Loud boom heard in Kennebunk, Maine
© visitthekennebunks.com
Residents in parts of Kennebunk, Kennebunkport and Arundel were left startled and baffled earlier this week when what was described as a loud boom was heard and felt across the area on two occasions, with no one able to pinpoint the cause.

Word of the mystery boom spread across Facebook Monday evening around 9 p.m. and again Wednesday around the same time.

People took to social media asking "Did anyone hear that? What was it?" Speculation ranged from thunder snow to a sonic boom, or a blown electrical transformer.

"I can't believe it was thunder. This was felt and heard from Cape Porpoise to Waterboro. Then two series of popping noises like semi-automatic gun fire," Kennebunk resident Wendy Lank said. "It was so loud, it really made me uneasy."

Kennebunk Police Lt. Eric O'Brien said the department had not received any calls or noise complaints, and couldn't offer an explanation.

Kennebunkport Police Chief Craig Sanford also said he had not heard from any residents about the noise on Monday night, however he dealt with a noise complaint Sunday.

Sanford said a resident was lighting off a cannon following the Patriots AFC Championship win Sunday, and was issued a verbal warning for violating the noise ordinance.

A representative of the U.S. Geological Survey said that there were three earthquakes recorded in Maine in the past week, but none in the Kennebunk or southern Maine area. He said the U.S. Geological Survey does get calls from people living along the east coast, and most of the time the sound they report is associated with military aircraft.

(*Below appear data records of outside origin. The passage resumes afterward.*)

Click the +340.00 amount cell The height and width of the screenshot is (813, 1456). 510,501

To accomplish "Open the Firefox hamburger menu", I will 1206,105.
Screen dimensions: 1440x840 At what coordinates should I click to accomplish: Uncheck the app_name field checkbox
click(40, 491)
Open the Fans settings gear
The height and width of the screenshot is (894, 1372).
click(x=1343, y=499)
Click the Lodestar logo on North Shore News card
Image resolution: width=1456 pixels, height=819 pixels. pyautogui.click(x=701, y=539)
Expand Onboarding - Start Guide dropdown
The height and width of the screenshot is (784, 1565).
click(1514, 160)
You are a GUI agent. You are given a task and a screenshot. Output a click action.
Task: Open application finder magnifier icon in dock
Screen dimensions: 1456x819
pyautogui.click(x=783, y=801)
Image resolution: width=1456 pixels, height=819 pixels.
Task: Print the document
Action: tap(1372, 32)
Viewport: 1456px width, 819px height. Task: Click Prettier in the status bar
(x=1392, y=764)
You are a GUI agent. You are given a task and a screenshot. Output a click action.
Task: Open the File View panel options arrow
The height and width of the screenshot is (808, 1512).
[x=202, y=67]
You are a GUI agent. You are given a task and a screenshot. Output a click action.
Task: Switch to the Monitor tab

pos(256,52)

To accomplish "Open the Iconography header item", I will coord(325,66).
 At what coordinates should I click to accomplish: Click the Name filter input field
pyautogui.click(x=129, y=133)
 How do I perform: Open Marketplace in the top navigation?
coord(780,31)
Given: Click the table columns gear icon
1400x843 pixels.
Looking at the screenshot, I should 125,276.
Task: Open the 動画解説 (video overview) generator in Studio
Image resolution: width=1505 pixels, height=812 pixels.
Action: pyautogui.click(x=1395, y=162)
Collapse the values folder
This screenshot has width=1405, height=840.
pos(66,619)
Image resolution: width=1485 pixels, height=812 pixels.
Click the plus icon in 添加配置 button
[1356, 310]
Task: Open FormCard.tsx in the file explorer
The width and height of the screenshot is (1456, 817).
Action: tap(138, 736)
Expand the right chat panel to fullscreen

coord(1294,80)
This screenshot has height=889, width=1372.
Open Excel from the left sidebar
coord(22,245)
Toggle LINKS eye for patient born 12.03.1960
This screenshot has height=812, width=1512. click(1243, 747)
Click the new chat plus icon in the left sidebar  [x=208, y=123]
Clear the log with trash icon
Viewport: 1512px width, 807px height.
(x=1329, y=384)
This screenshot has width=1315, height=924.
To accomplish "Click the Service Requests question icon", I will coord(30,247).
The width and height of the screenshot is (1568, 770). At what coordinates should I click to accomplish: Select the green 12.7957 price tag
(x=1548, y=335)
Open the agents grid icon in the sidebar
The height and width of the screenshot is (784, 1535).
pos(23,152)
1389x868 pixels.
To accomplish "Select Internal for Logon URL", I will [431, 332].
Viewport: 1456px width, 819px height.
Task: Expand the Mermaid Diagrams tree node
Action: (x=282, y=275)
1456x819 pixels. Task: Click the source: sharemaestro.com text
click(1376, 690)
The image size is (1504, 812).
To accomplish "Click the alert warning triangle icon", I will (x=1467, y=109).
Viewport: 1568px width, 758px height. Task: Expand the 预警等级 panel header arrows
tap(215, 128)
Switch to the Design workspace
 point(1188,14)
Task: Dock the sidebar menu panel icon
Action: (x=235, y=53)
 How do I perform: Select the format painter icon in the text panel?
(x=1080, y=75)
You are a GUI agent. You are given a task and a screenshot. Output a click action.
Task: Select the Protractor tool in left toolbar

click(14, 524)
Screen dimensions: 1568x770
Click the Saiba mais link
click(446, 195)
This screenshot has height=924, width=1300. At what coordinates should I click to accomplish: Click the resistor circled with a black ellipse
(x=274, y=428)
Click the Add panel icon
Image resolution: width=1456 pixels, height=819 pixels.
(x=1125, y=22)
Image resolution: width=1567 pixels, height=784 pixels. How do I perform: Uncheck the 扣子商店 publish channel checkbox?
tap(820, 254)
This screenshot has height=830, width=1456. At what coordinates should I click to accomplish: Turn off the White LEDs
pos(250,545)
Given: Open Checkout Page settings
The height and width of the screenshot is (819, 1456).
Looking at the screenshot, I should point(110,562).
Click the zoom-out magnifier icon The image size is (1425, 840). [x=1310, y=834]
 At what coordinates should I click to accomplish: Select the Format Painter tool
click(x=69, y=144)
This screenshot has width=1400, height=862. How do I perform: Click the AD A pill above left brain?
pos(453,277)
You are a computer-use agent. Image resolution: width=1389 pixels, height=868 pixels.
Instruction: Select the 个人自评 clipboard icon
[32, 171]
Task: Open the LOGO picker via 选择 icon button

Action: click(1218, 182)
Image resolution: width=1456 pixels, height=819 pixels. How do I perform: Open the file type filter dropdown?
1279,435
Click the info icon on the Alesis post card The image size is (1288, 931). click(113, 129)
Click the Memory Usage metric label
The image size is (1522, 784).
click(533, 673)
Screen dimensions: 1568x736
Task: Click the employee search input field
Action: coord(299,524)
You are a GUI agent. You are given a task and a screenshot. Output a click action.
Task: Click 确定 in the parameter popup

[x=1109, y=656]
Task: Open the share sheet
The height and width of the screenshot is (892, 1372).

Paul Brean, airport director for the Pease Development Authority in Portsmouth, New Hampshire, said the tradeport had no aircraft flying in the last week that could produce a sonic boom.

A sonic boom is a thunder-like noise a person on the ground hears when an aircraft or other type of aerospace vehicle flies overhead faster than the speed of sound, according to the website NASA.gov.

Altitude determines the distance shock waves travel before reaching the ground, and this has a significant effect on intensity. As the shock cone gets wider, and it moves outward and downward, its strength is reduced. Generally, the higher the aircraft, the greater the distance the shock wave must travel, reducing the intensity of the sonic boom.

"We heard it too, my dog started barking and ran around the house," Patti Landry from Arundel said. "At first we thought it was our furnace. It was a strange quick loud rumble. It was just weird."

This isn't the first time that a mysterious sound has been heard in the Kennebunk area.

On Oct. 1, 2015 residents reported a similar startling sound at 10 a.m. Some said it sounded like a tree coming down in their yard, others wondered about blasting from area construction, or a clap of thunder. No cause was identified at that time.